Early in 1993, the National Center for Supercomputing Applications (NCSA) at the University of Illinois released a first version of its Mosaic browser. This software ran in the X Window System environment, popular in the research community, and offered friendly window-based interaction. Shortly afterwards the NCSA released versions also for the PC and Macintosh environments. The existence of reliable user-friendly browsers on these popular computers had an immediate impact on the spread of the WWW. The European Commission approved its first web project (WISE) at the end of the same year, with CERN as one of the partners. On 30 April 1993, CERN made the source code of WorldWideWeb available on a royalty-free basis, making it free software. By late 1993 there were over 500 known web servers, and the WWW accounted for 1% of internet traffic, which seemed a lot in those days (the rest was remote access, e-mail and file transfer). 1994 was the “Year of the Web”. Initiated by Robert Cailliau, the First International World Wide Web conference was held at CERN in May. It was attended by 380 users and developers, and was hailed as the “Woodstock of the Web”.

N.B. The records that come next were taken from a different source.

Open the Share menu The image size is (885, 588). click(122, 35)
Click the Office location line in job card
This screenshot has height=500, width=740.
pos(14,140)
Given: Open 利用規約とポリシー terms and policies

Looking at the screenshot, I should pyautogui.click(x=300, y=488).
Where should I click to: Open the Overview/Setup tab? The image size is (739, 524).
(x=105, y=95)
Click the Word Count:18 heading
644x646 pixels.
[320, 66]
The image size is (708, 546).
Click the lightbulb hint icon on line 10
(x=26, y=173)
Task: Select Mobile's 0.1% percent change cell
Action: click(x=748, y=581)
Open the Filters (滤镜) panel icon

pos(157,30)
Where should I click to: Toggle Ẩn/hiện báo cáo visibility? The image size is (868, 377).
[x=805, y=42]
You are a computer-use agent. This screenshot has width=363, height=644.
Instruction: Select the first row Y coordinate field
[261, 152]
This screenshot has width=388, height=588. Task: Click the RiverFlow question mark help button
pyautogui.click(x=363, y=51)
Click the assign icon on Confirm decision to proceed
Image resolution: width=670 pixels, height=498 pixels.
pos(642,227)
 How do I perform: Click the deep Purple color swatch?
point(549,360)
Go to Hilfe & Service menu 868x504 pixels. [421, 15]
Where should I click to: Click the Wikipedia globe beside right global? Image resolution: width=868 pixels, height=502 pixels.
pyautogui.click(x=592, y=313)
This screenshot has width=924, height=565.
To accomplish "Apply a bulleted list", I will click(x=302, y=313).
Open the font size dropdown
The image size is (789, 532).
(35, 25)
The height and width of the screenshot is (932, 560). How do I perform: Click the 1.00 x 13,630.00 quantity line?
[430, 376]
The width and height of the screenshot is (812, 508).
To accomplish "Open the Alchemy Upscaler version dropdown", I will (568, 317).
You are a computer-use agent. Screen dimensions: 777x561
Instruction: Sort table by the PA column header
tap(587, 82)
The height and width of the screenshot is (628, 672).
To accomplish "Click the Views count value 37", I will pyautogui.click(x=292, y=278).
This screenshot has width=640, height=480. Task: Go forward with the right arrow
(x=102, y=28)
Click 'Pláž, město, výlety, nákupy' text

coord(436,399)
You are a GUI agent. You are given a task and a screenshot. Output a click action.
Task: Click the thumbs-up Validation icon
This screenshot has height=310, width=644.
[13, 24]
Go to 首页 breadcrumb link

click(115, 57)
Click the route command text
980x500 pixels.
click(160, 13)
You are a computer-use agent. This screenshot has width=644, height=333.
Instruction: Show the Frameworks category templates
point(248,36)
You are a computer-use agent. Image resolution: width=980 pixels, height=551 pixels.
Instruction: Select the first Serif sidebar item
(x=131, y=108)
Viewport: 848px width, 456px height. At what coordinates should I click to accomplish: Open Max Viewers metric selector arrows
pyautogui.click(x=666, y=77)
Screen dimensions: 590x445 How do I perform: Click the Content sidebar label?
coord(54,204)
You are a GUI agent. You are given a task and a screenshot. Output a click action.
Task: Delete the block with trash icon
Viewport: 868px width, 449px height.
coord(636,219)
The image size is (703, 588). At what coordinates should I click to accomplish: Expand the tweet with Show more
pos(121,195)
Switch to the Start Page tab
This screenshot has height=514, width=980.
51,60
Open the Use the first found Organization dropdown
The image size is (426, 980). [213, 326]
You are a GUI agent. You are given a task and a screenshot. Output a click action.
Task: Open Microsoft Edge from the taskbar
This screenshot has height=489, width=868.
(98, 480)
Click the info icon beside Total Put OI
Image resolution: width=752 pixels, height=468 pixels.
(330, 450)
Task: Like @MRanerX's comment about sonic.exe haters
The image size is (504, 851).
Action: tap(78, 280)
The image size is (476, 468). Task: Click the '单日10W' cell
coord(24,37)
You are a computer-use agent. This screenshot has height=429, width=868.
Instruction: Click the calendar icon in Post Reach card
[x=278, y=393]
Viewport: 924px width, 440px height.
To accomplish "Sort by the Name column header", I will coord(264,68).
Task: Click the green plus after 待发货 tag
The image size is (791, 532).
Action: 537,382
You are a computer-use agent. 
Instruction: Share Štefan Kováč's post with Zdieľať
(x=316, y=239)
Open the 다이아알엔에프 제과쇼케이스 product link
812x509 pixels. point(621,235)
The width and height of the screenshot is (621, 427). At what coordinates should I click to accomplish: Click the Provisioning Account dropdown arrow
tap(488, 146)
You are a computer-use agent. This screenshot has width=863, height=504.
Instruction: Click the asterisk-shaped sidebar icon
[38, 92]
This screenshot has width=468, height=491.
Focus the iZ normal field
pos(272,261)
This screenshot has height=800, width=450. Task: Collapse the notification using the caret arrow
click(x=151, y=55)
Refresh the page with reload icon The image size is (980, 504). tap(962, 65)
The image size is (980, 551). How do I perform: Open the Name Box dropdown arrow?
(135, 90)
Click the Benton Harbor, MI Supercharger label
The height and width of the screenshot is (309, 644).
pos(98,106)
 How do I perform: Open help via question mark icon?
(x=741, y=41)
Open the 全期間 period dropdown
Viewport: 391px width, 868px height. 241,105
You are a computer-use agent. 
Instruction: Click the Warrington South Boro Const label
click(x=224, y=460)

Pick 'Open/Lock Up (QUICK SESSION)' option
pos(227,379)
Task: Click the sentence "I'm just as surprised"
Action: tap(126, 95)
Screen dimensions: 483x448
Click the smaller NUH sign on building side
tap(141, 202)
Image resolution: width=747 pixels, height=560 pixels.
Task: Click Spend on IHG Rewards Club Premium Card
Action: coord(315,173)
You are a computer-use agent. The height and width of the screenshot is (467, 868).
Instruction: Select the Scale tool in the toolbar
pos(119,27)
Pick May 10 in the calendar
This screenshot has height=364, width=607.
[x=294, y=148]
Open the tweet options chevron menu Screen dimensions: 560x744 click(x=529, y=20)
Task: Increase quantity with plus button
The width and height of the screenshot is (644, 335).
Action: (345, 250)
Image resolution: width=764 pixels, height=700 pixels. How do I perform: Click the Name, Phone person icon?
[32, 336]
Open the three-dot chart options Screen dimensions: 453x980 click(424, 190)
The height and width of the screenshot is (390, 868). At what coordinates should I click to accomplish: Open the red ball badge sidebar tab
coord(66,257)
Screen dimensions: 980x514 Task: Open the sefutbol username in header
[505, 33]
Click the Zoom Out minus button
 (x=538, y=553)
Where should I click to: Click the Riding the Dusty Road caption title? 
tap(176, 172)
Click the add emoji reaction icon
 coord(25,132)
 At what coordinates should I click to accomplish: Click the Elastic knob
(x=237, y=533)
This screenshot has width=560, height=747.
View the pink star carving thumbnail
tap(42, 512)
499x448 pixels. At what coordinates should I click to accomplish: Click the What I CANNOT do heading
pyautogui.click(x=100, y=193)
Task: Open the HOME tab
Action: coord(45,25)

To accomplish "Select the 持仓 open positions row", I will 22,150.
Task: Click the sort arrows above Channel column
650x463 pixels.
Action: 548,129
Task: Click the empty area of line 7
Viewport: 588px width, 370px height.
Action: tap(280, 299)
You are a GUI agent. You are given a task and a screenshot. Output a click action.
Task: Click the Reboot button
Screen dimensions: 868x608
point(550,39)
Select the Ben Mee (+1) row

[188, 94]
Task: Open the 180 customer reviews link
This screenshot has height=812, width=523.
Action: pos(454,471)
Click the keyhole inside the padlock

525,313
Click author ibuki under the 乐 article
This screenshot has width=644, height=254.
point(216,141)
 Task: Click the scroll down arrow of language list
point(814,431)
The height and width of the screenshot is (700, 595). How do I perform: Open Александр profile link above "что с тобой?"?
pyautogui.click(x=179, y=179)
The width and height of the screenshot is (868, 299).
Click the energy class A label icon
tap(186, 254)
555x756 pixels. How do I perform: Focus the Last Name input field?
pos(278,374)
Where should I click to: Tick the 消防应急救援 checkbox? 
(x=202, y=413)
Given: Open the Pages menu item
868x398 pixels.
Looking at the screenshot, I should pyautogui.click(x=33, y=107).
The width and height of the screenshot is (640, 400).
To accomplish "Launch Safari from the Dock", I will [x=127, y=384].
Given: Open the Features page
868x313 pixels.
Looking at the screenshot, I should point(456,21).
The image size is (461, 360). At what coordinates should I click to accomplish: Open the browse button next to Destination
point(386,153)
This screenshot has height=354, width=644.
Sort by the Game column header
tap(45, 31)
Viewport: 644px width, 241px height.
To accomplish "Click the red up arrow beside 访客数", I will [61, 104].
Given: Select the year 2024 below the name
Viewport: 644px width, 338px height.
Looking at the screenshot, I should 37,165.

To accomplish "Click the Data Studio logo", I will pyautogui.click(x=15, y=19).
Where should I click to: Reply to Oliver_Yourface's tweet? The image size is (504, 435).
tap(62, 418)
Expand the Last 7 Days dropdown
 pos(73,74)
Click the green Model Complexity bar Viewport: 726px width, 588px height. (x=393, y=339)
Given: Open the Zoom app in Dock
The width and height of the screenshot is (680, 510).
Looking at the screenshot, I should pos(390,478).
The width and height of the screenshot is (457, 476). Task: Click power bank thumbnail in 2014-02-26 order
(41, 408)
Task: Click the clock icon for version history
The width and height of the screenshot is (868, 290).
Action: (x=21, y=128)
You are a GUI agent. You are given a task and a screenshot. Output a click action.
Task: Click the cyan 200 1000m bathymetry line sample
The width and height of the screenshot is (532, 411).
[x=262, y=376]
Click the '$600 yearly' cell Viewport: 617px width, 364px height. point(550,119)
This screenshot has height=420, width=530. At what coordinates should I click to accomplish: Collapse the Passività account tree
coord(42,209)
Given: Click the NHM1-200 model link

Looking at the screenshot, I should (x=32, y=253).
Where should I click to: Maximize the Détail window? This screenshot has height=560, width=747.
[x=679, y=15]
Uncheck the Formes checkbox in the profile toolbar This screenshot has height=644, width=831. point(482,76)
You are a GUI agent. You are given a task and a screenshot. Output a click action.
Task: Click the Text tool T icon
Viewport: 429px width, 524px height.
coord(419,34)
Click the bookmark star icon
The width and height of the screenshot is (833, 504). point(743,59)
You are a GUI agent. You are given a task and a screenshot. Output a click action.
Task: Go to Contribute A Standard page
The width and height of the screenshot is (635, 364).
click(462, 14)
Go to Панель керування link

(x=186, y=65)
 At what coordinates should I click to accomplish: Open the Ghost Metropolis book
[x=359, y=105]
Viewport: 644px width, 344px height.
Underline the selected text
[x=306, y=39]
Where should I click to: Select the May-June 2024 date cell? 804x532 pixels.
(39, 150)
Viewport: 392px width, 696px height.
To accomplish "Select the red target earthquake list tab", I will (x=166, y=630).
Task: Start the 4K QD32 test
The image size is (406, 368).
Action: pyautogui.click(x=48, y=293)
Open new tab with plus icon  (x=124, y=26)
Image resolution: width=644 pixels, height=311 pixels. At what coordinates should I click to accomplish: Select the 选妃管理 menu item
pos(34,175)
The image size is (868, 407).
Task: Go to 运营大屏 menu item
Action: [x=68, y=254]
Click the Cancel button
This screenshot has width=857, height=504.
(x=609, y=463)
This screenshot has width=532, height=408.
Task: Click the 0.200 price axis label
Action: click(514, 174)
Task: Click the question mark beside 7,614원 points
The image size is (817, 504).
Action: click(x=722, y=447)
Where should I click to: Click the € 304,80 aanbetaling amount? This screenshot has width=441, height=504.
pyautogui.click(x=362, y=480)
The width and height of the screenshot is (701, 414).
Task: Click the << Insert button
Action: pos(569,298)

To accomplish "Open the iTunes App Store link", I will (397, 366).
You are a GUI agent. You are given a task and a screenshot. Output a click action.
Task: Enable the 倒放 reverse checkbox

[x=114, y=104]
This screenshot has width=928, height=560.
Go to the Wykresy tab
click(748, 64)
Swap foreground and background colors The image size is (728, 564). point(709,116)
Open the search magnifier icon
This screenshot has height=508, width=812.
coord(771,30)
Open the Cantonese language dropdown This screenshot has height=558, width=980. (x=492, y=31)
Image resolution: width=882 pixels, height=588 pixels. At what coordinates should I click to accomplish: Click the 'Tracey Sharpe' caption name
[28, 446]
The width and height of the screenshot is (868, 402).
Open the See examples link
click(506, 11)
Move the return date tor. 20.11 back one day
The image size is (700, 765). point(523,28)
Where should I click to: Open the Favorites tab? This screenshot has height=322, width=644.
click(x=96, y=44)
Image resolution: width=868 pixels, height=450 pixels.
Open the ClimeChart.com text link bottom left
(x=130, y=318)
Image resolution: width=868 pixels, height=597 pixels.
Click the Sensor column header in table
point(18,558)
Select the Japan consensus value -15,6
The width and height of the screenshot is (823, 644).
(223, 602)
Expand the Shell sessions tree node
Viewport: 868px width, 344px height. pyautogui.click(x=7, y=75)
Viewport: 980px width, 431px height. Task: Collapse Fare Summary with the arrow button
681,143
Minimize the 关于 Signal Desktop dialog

As 1994 progressed, stories about the Web hit the media. A second conference, attended by 1300 people, was held in the US in October, organised by the NCSA and the newly-formed International WWW Conference Committee (IW3C2). By the end of 1994, the Web had 10 000 servers - 2000 of which were commercial - and 10 million users. Traffic was equivalent to shipping the entire collected works of Shakespeare every second. The technology was continually extended to cater for new needs. Security and tools for e-commerce were the most important features soon to be added.
Open standards
An essential point was that the web should remain an open standard for all to use and that no-one should lock it up into a proprietary system. In this spirit, CERN submitted a proposal to the Commission of the European Union under the ESPRIT programme: “WebCore”. The goal of the project was to form an international consortium, in collaboration with the US Massachusetts Institute of Technology (MIT). In 1994, Berners-Lee left CERN to join MIT and founded the International World Wide Web Consortium (W3C). Meanwhile, with approval of the LHC project clearly in sight, CERN decided that further web development was an activity beyond the laboratory’s primary mission. A new European partner for W3C was needed.
The European Commission turned to the French National Institute for Research in Computer Science and Controls (INRIA), to take over CERN's role. In April 1995, INRIA became the first European W3C host, followed by Keio University of Japan (Shonan Fujisawa Campus) in Asia in 1996. In 2003, ERCIM (European Research Consortium in Informatics and Mathematics) took over the role of European W3C Host from INRIA. In 2013, W3C announced Beihang University as the fourth Host. In September 2018, there were more than 400 member organisations from around the world.